-------- Record set

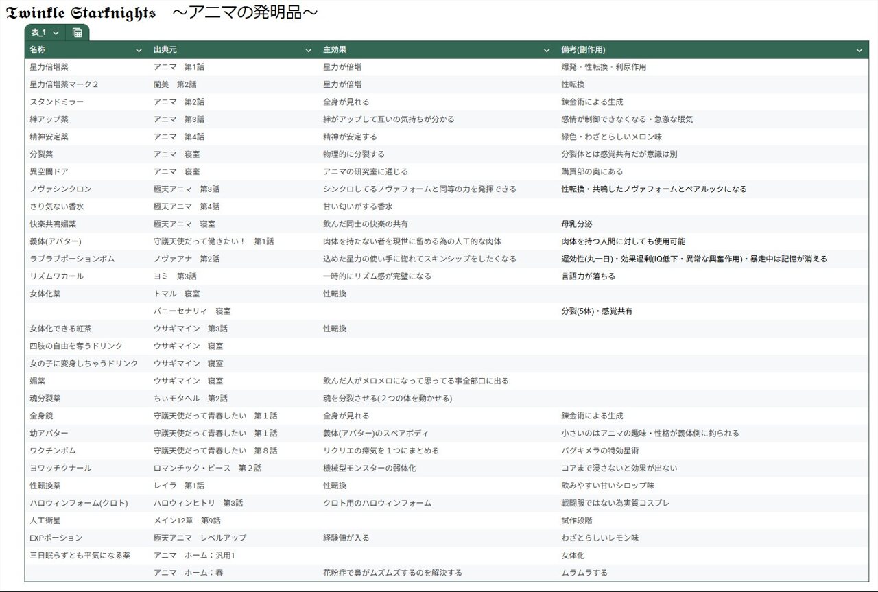Select the 母乳分泌 side effect cell
Viewport: 878px width, 592px height.
[x=576, y=224]
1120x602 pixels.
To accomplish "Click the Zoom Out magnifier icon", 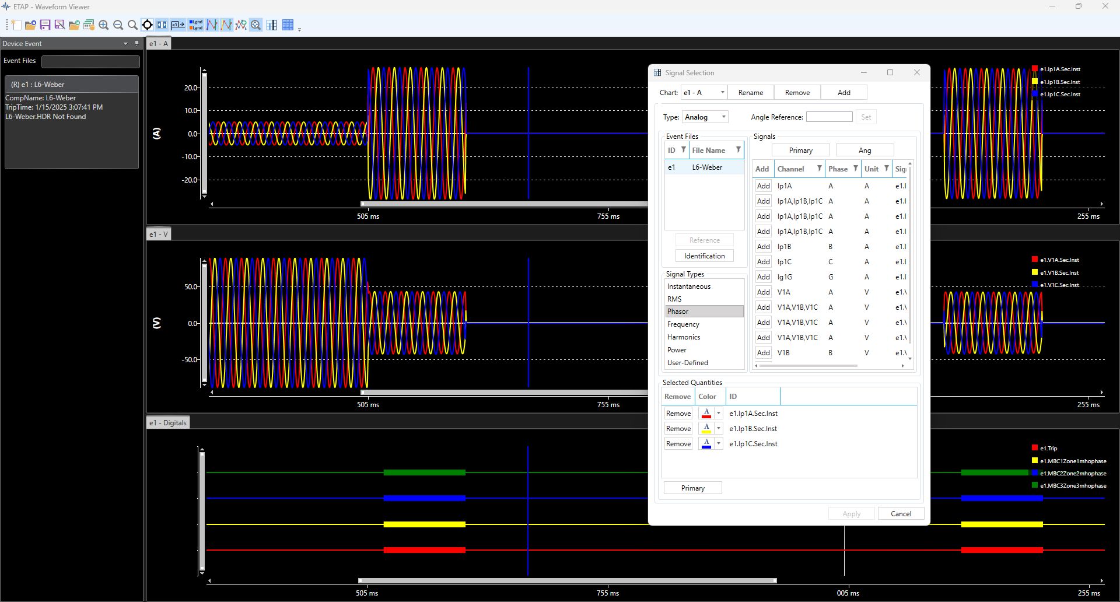I will pyautogui.click(x=118, y=25).
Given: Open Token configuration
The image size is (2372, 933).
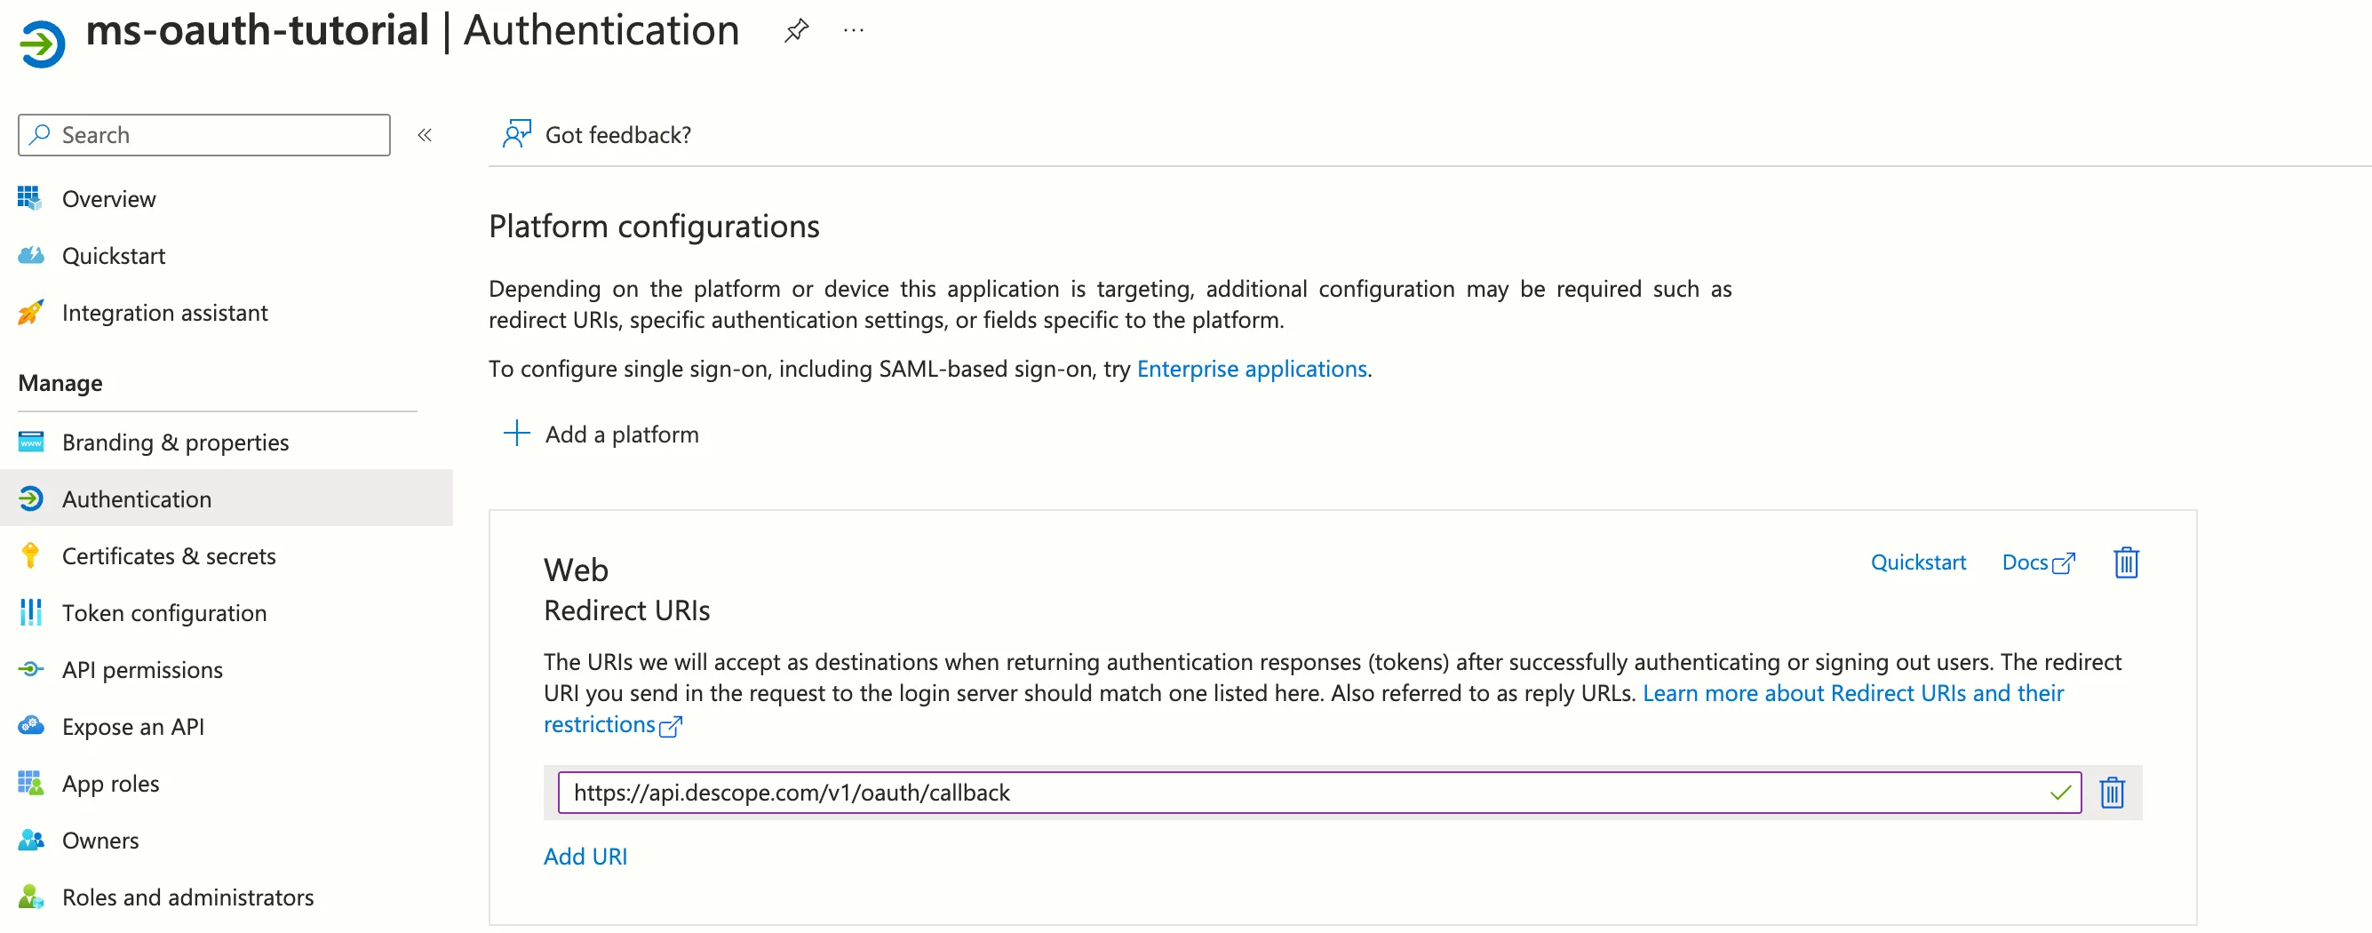Looking at the screenshot, I should coord(164,612).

----------------

Requirements: Put every line of the listing above, from the line containing "Given: Open Token configuration" through the final line of the listing, into a JSON list of strings, one string per line, with blank lines skipped and the pictures left out.

Solution to this task:
[
  "Given: Open Token configuration",
  "The image size is (2372, 933).",
  "Looking at the screenshot, I should coord(164,612)."
]